What is needed: Starting with the line that has "Click the plus", retype each line down to the end of the entries below, without leaving any out or adding any.

[Stored items]
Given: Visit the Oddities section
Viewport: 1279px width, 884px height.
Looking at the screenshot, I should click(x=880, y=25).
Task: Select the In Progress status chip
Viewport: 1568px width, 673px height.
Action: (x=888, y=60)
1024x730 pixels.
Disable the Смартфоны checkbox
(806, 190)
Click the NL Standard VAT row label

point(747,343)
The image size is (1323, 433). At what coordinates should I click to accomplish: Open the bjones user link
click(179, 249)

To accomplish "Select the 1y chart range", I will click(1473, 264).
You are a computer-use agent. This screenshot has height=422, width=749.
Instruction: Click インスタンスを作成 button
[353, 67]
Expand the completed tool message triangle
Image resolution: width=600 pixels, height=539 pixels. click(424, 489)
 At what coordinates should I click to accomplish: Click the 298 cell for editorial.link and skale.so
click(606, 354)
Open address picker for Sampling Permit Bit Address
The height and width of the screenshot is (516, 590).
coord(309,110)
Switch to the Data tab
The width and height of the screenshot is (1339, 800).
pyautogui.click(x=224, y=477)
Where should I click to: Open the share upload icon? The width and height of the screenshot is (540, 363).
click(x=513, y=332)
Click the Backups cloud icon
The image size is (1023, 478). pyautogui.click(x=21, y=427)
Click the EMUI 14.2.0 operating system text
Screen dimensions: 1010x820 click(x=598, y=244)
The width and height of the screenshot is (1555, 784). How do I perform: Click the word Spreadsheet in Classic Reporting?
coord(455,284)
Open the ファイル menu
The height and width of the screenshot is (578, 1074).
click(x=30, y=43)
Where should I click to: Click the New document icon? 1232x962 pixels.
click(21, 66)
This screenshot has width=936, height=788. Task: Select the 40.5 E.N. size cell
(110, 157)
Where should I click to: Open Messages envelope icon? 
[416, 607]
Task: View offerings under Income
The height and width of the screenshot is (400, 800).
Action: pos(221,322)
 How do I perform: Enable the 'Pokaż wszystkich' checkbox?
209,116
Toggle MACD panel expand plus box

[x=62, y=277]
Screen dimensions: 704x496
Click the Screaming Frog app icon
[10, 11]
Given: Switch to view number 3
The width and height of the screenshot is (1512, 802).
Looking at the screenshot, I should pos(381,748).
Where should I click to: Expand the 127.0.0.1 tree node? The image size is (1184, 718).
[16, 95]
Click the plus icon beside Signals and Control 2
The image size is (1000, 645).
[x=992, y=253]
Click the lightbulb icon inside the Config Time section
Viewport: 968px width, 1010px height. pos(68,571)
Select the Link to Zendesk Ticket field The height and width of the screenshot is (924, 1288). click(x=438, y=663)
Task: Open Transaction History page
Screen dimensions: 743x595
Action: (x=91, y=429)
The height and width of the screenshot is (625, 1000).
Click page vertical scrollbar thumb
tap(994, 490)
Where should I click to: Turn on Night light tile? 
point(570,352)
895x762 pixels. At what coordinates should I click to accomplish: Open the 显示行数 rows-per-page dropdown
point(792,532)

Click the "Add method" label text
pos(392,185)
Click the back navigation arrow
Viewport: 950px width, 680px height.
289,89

Answer for this exercise:
Click the plus icon beside Signals and Control 2
The image size is (1000, 645).
[x=992, y=253]
Click the lightbulb icon inside the Config Time section
Viewport: 968px width, 1010px height. pos(68,571)
Select the Link to Zendesk Ticket field The height and width of the screenshot is (924, 1288). click(x=438, y=663)
Task: Open Transaction History page
Screen dimensions: 743x595
Action: (x=91, y=429)
The height and width of the screenshot is (625, 1000).
Click page vertical scrollbar thumb
tap(994, 490)
Where should I click to: Turn on Night light tile? 
point(570,352)
895x762 pixels. At what coordinates should I click to accomplish: Open the 显示行数 rows-per-page dropdown
point(792,532)

Click the "Add method" label text
pos(392,185)
Click the back navigation arrow
Viewport: 950px width, 680px height.
289,89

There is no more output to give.